Data for locating words and elements
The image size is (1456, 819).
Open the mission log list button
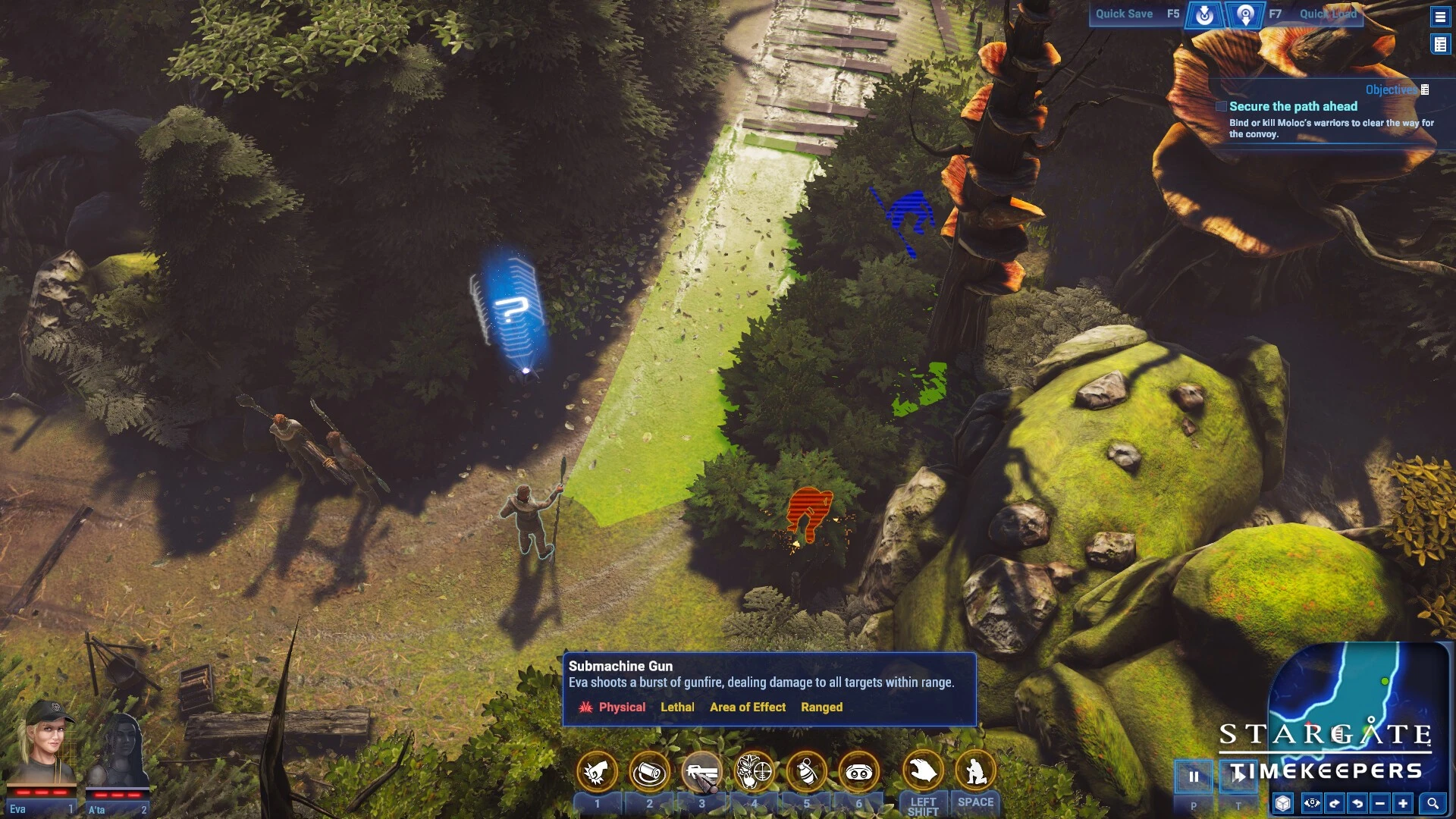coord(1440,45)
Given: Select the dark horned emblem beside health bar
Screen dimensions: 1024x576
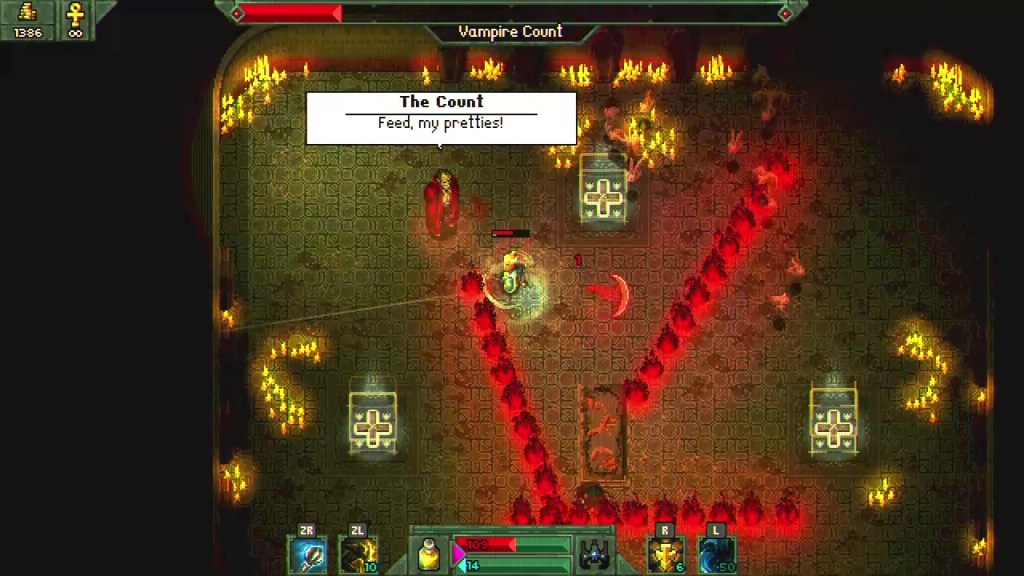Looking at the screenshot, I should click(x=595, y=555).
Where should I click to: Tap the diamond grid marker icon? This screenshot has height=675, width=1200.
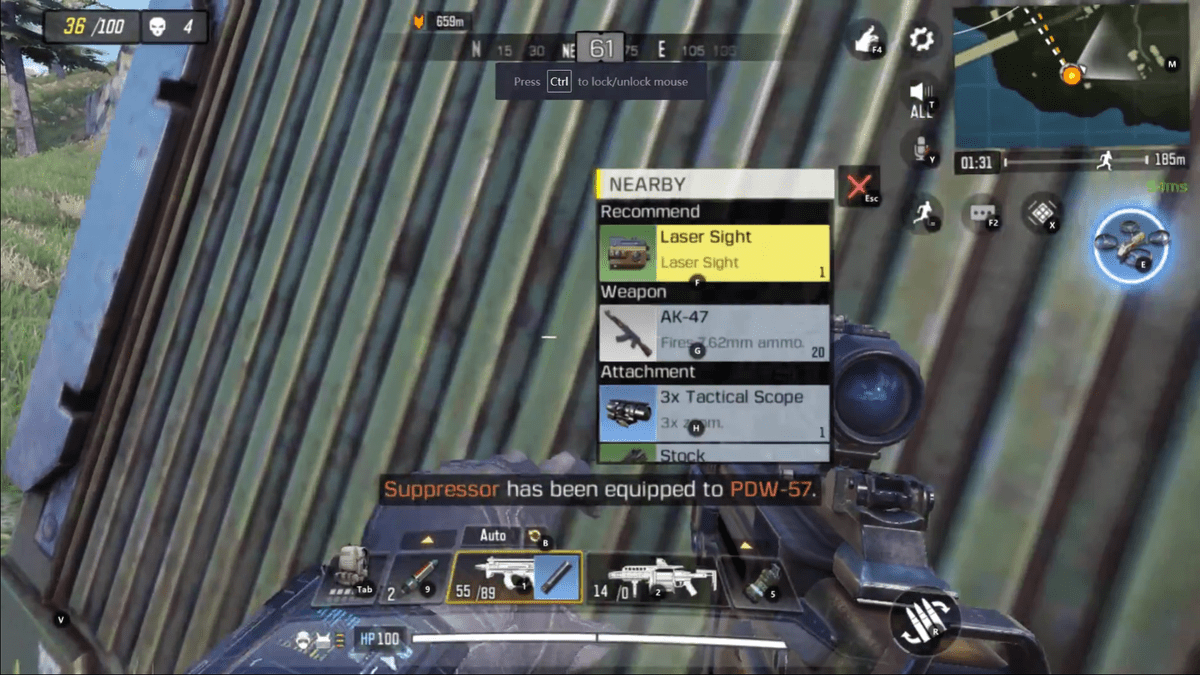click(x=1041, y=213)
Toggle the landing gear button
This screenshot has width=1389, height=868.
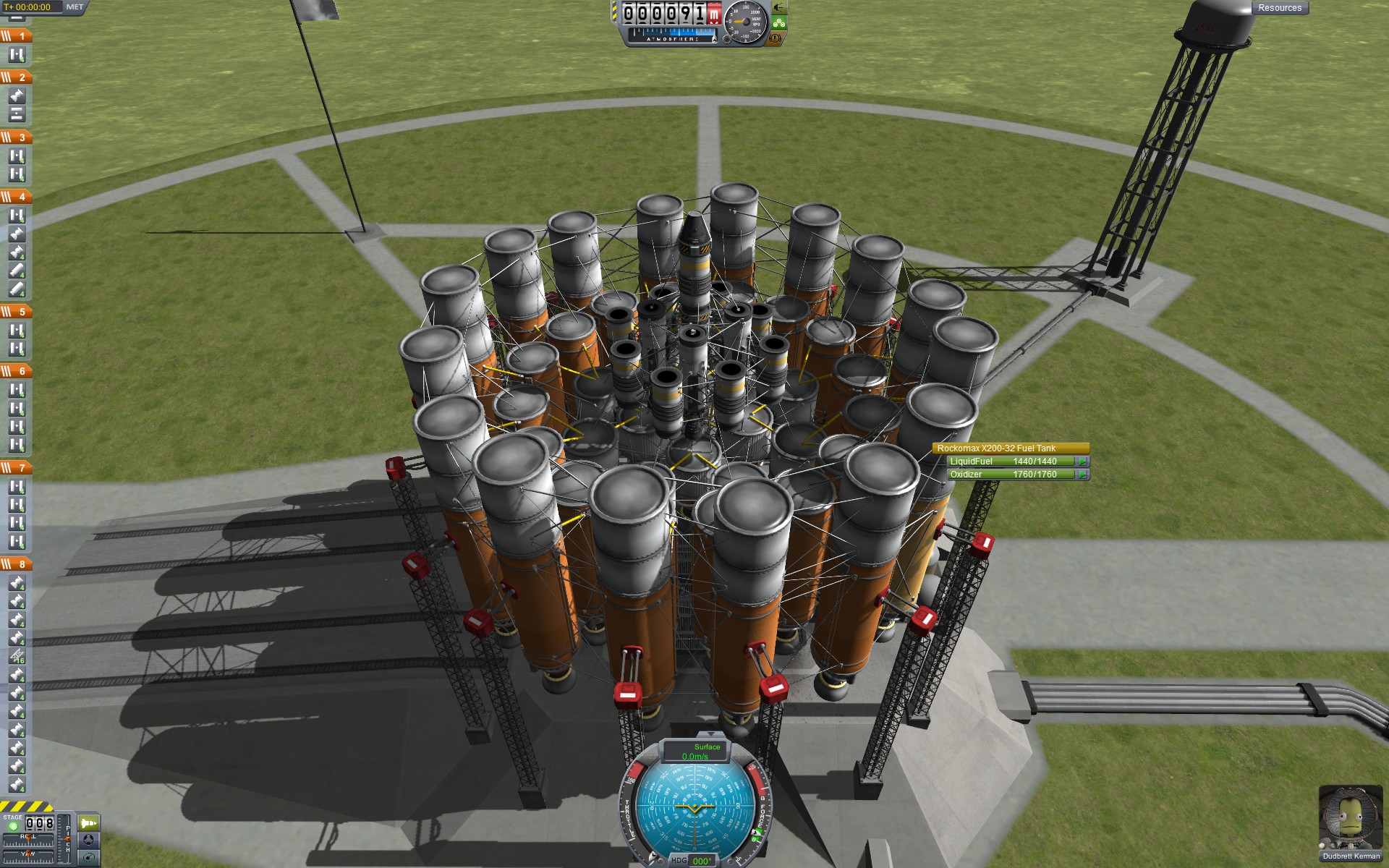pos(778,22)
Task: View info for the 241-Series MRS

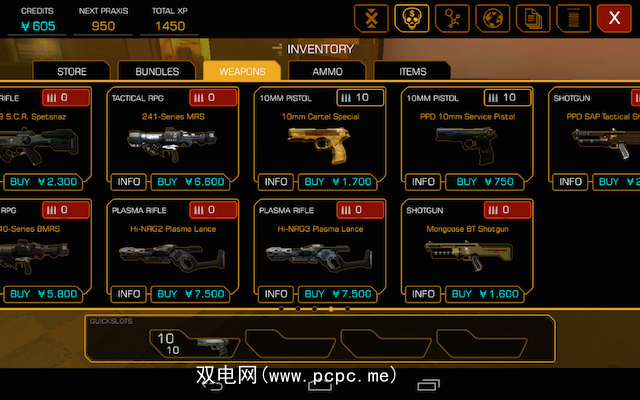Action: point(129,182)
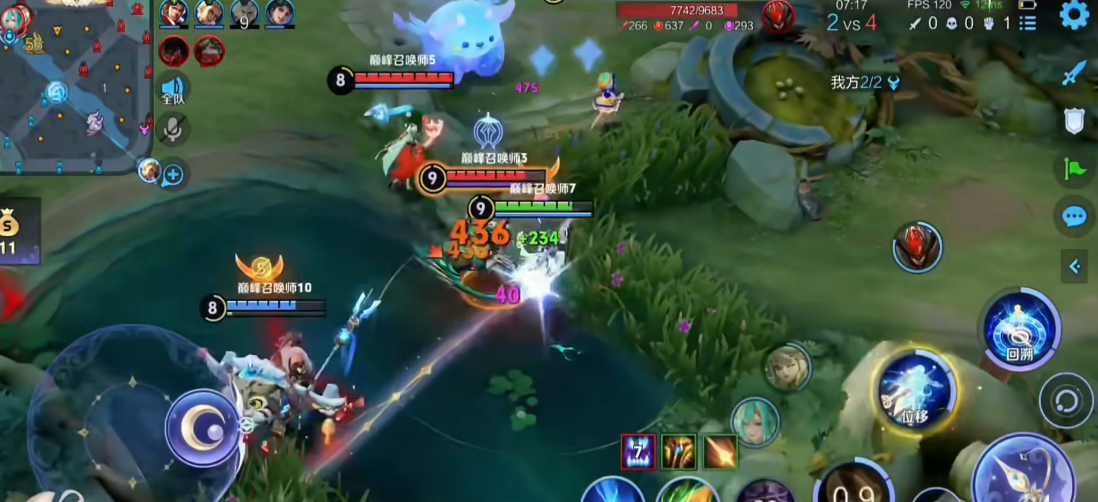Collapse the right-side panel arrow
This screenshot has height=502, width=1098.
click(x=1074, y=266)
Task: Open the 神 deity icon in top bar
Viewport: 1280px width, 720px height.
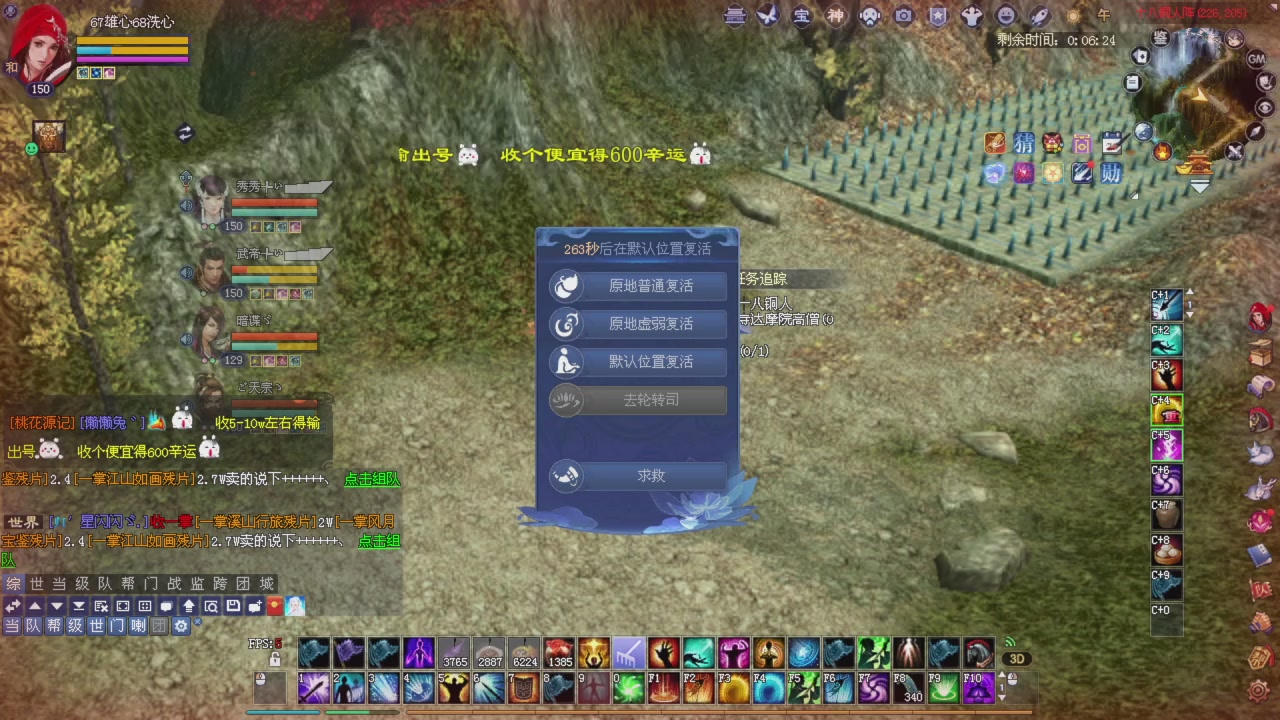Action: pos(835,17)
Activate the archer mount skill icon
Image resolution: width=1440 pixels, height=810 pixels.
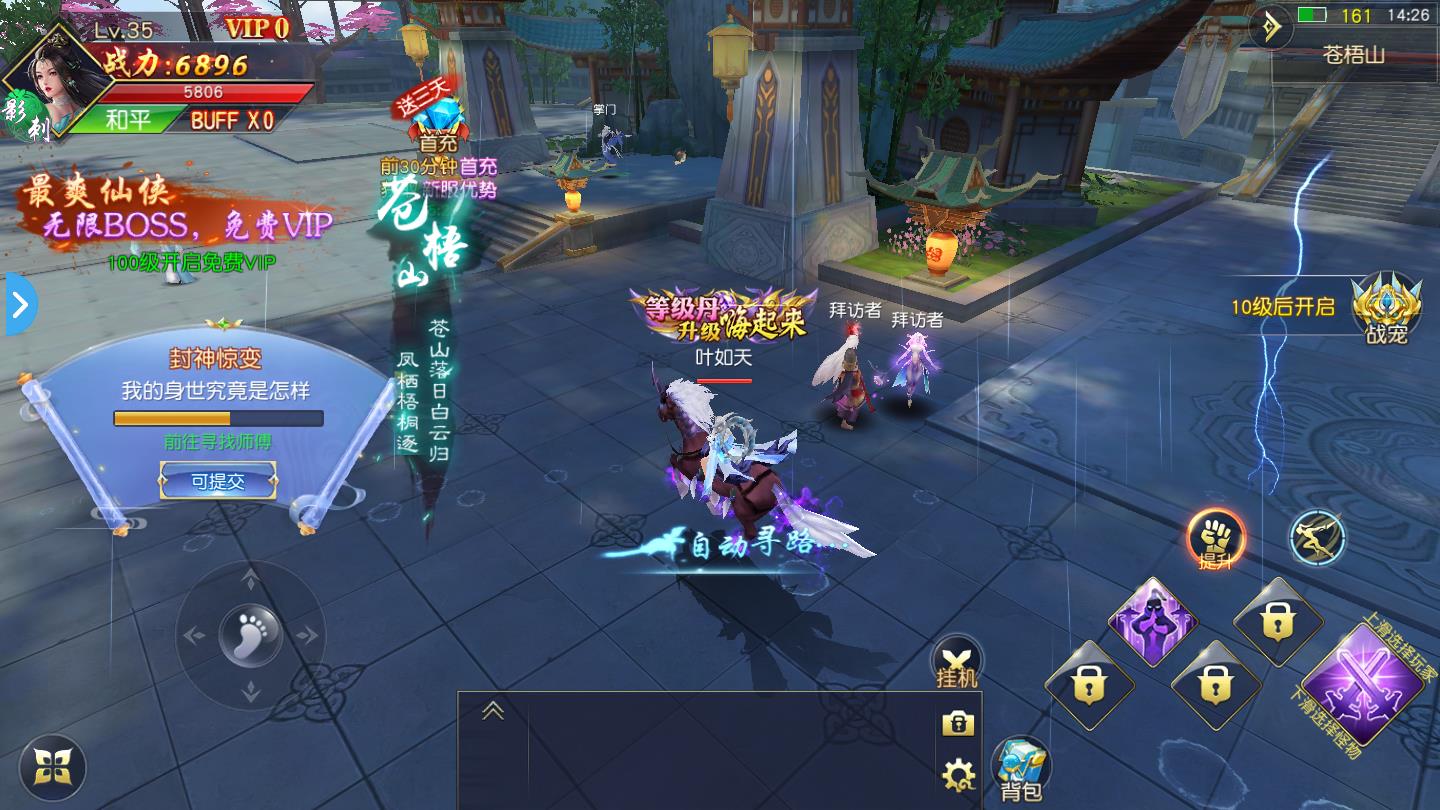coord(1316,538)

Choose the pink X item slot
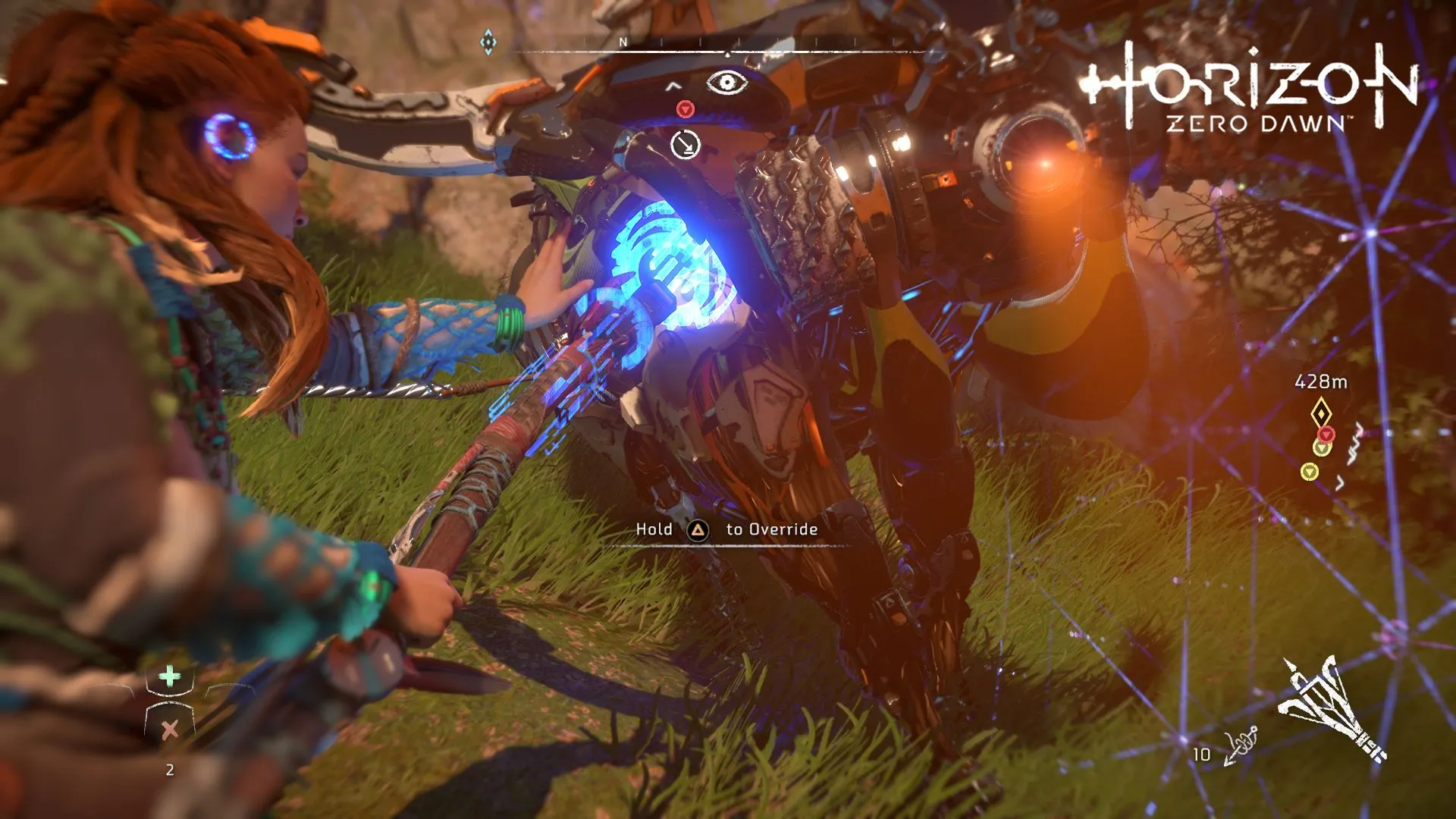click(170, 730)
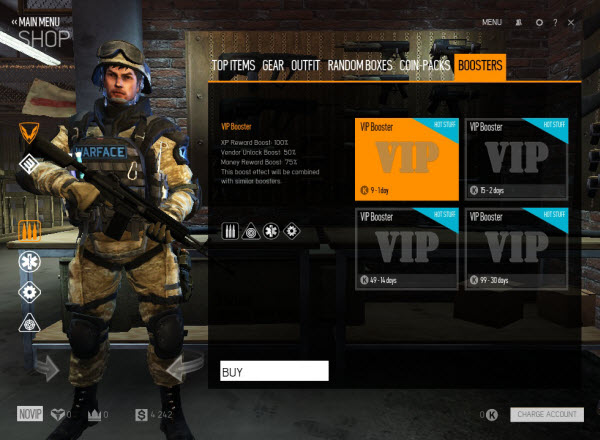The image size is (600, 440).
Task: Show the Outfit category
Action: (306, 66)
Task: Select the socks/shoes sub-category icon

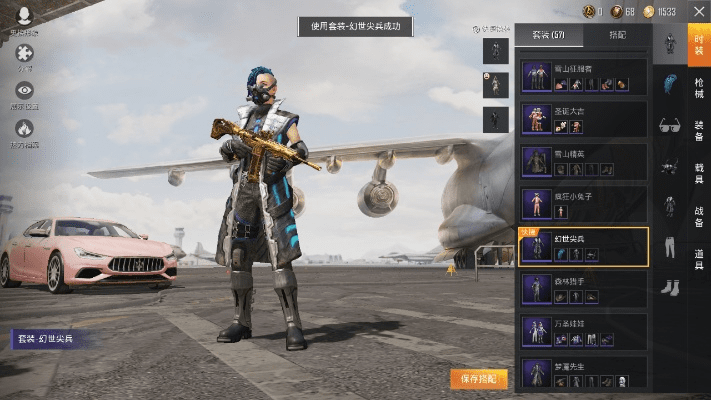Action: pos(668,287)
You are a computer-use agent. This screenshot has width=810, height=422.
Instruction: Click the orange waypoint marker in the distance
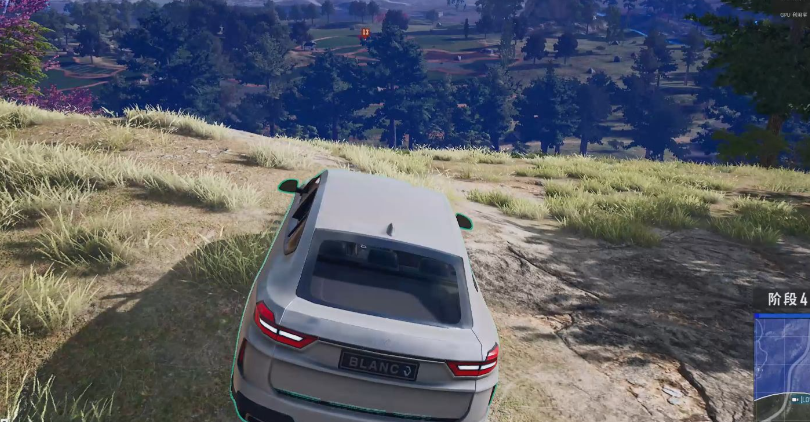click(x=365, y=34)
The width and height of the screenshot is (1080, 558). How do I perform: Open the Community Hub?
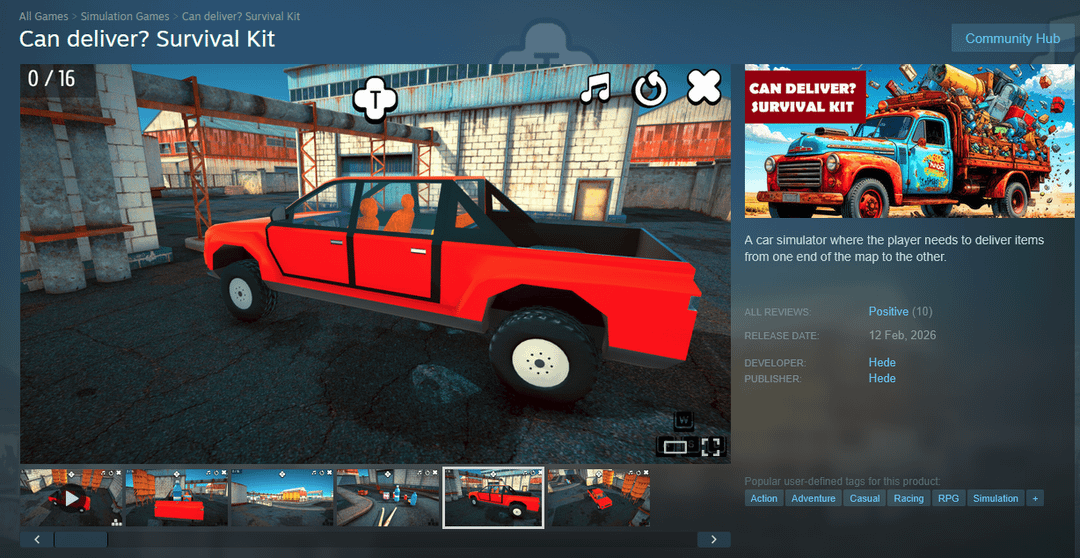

= What you are asked to do =
Rewrite every line of the material above as a numbered list, skipping the blank lines and leaving the pictures out.

= Worked solution =
1. The image size is (1456, 819).
2. Open the mission log list button
3. coord(1440,45)
4. Given: Select the dark horned emblem beside health bar
5. Screen dimensions: 1024x576
6. Looking at the screenshot, I should click(x=595, y=555).
7. Where should I click to: Tap the diamond grid marker icon? This screenshot has height=675, width=1200.
8. click(x=1041, y=213)
9. Toggle the landing gear button
10. This screenshot has width=1389, height=868.
11. pos(778,22)
12. Task: View info for the 241-Series MRS
13. Action: point(129,182)
14. Collapse the right-side panel arrow
15. This screenshot has height=502, width=1098.
16. click(x=1074, y=266)
17. Task: Open the 神 deity icon in top bar
18. Viewport: 1280px width, 720px height.
19. Action: pos(835,17)
20. Activate the archer mount skill icon
21. Image resolution: width=1440 pixels, height=810 pixels.
22. coord(1316,538)
23. Choose the pink X item slot
24. click(170, 730)
25. The image size is (600, 440).
26. Task: Show the Outfit category
27. Action: (306, 66)
28. Task: Select the socks/shoes sub-category icon
29. Action: pos(668,287)
30. You are a computer-use agent. This screenshot has width=810, height=422.
31. Instruction: Click the orange waypoint marker in the distance
32. click(x=365, y=34)
33. The width and height of the screenshot is (1080, 558). How do I perform: Open the Community Hub?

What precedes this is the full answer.